Por sua vez, considerou que a informação nutricional nem sempre é tão pormenorizada e as marcas podem limitar-se a detalhar o que é obrigatório por lei, tais como as calorias, as gorduras/lípidos, os hidratos de carbono, as proteínas, o sal e a fibra, constituindo-se, por isso, outra desvantagem. Assim, para demonstrar que a lista de ingredientes consegue ser mais completa a nutricionista trouxe para a conversa os produtos artesanais, que só têm nas suas tabelas os mínimos a que são obrigados.

A omissão da informação nutricional e a denúncia da lista de ingredientes

Acresce ainda facto de que a tabela nutricional pode não ser coincidente com a lista de ingredientes. Prova disso é a Coca-Cola 0. “Quando diz ‘não tem adição de açúcares’, pode não ter açúcar branco, mas tem outros componentes que são açúcar. Isto é, coloricamente falando, não tem expressão energética, e portanto vai aparecer um 0 na tabela nutricional, mas na lista de ingredientes aparecem edulcorantes”, refere. Assim “o meu corpo vai reagir como se fosse uma fonte de açúcar e, consequentemente, o meu pancreas vai funcionar mesmo não estando a receber calorias”, explicou Iara Rodrigues.

Desta forma, a nutricionista sublinhou que, pondo lado a lado uma Coca-Cola clássica e uma Coca-Cola light, em termos de ingredientes não há grandes diferenças, “a questão é que substituiram o açúcar adicionado por um edulcorante”. Mas Iara alerta que pode até fazer pior já que “o açúcar é mau mas ainda é uma fonte natural, o edulcorante é um produto químico”.

“Há muitos produtos que têm escrito na embalagem ‘sem açúcar’, ‘sem glúten’, ‘sem lactose’. Isso é muito aliciante e é exatamente o papel do marketing nos produtos mas depois vamos a ver e o produto que era super saudável, só tem conservantes e corantes”, disse a nutricionista.

Ora, há um esforço por parte das marcas para que as estratégias de marketing induzam em erro?

“Não diria tanto esforço porque está tudo exposto no rótulo. Mas aproveitam alguma falta de alfabetização para impingirem algumas coisas que lhes convém”, explica. É neste sentido, que Iara referiu a importância da rotulagem na educação. Embora reconheça que há, no entanto, um avanço, também relembrou que a maioria dos pais, que não tiveram a mesma oportunidade nos seus tempos de escolaridade, continuam a ser os consumidores diretos.

Afinal, o que é comer bem?

É uma pergunta que tem muito que se lhe diga e Iara demonstrou-o, mas também soube resumir numa só frase. “Tentar ser o mais variado possível e pelo menos 80% serem alimentos naturais”.

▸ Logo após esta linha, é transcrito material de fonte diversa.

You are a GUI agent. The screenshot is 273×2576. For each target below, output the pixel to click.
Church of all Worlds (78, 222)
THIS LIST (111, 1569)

Apesar de reconhecer que com o orçamento a esticar e a falta de tempo, é quase impossível não se recorrerem a produtos processados, reforça que mesmo esses distinguem-se uns dos outros pelo tipo de ingredientes que têm.

“Implica alguma atenção mas em tudo tem de haver um equilíbrio e isso já fica muito da responsabilidade da pessoa. Há dias em que devem haver excepções nem que seja para a saúde mental”, disse, completando que “comer bem passa por manusear o alimento”.

Neste ponto a conversa escapou para as dietas e Iara Rodrigues deixou claro que comer de forma saudável é algo que tem de ser sustentado no tempo, embora as pessoas continuem a associar alimentação saudável a dieta e, por isso, só cuidem temporariamente do que consomem.

Mas a nutricionista deixou sempre o enfâse no meio termo. “Ser saudável também não é ser extremista. É substituir o pão branco por pão integral ou pão com cereais de melhor qualidade. Tudo faz falta ao nosso corpo. No entanto, podemos validar a qualidade e quantificar melhor as doses. É isso que vai fazer a diferença, não é ser-se radical”, rematou.

Por isso, a bola fica do seu lado e acabaram-se os telhados de vidro. Da próxima vez que for ao supermercado já sabe: faça valer-se da ‘cábula’ facultada pela DGS ou fique atento à lista de componentes nos produtos, que deve dar primazia aos ingredientes naturais.